ATLANTA – In two days, more than 2.5 million people are expected to participate in the Great Central U.S. ShakeOut earthquake drill.
The ShakeOut will be held Thursday, February 7 at 10:15 a.m. local time. It is a multi-state earthquake drill for millions of people to simultaneously practice the recommended response to earthquake shaking:
- DROP to the ground
- Take COVER by getting under a sturdy desk or table, and
- HOLD-ON to it until the shaking stops
Although people living in this part of the country haven’t experienced many earthquakes, scientists estimate that there is a 25-40 percent probability of a damaging earthquake occurring in the central U.S. within a 50-year timeframe.
“The only way to be prepared for an earthquake is to practice,” says Alabama Emergency Management Agency Director Art Faulkner. “This ShakeOut drill is the perfect opportunity for families, schools and churches to review and practice their plan of action if an earthquake occurs.”
Thursday’s drill marks the anniversary of the last of the powerful New Madrid earthquakes, a series of at least three magnitude 7-8.0 quakes that struck in the winter of 1811-12 and affected many parts of this region.

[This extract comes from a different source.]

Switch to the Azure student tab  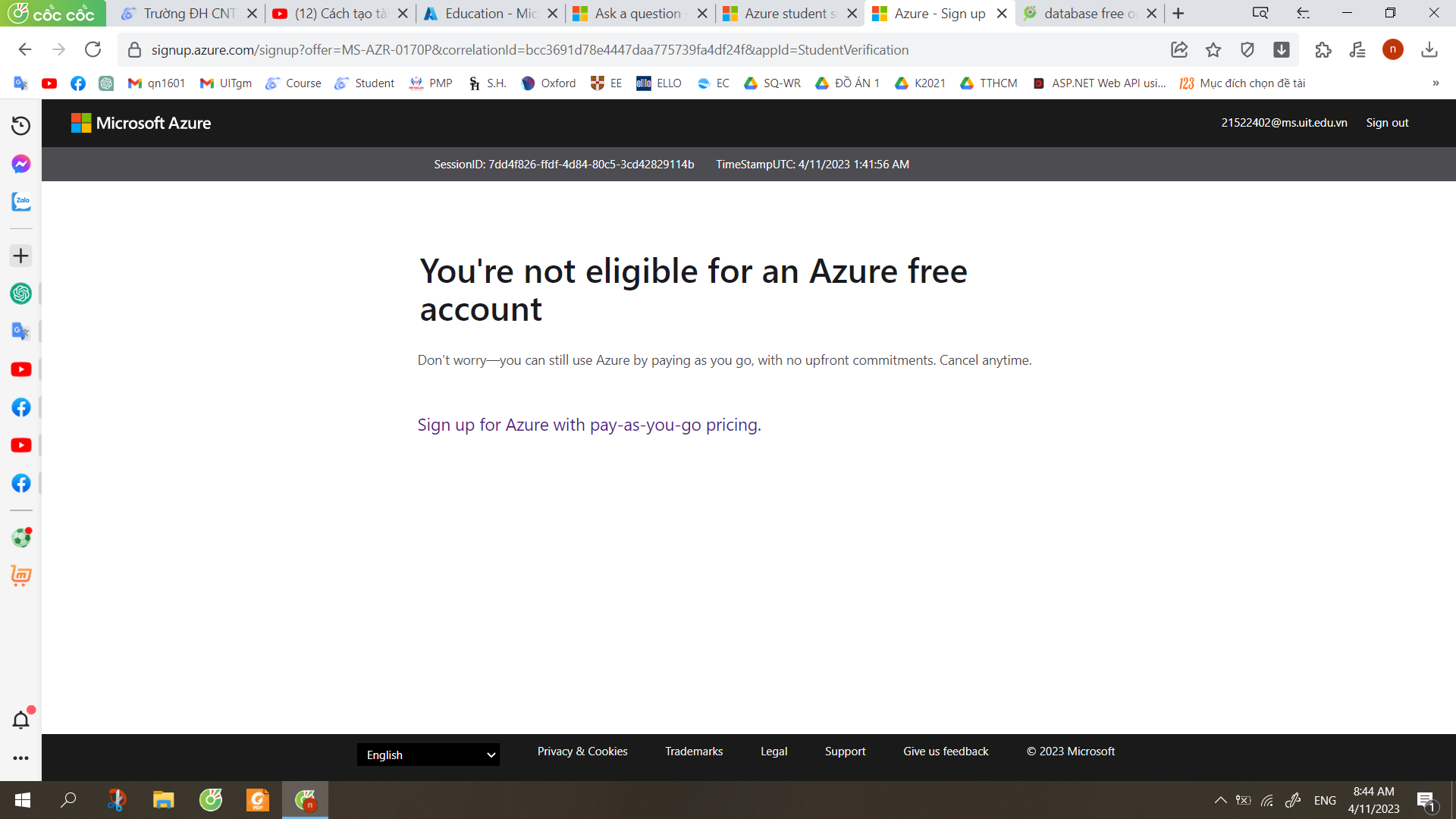pos(789,13)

If it happened today, an earthquake would cause injury and loss of life, and widespread damage and disruption to the nation’s economy and built environment.
Anyone can sign up to participate in Thursday’s drill at shakeout.org/centralus. The website offers many resources for participants to use including:
- Drill Manuals
- Audio and Video Drill Broadcasts
- Earthquake Scenarios and more
The Great Central U.S. ShakeOut is coordinated by the Central U.S. Earthquake Consortium, its Member and Associate States, FEMA, the U.S. Geological Survey and many other partners. States participating include Alabama, Arkansas, Illinois, Indiana, Kentucky, Mississippi, Missouri, Oklahoma and Tennessee.
FEMA's mission is to support our citizens and first responders to ensure that as a nation we work together to build, sustain, and improve our capability to prepare for, protect against, respond to, recover from, and mitigate all hazards.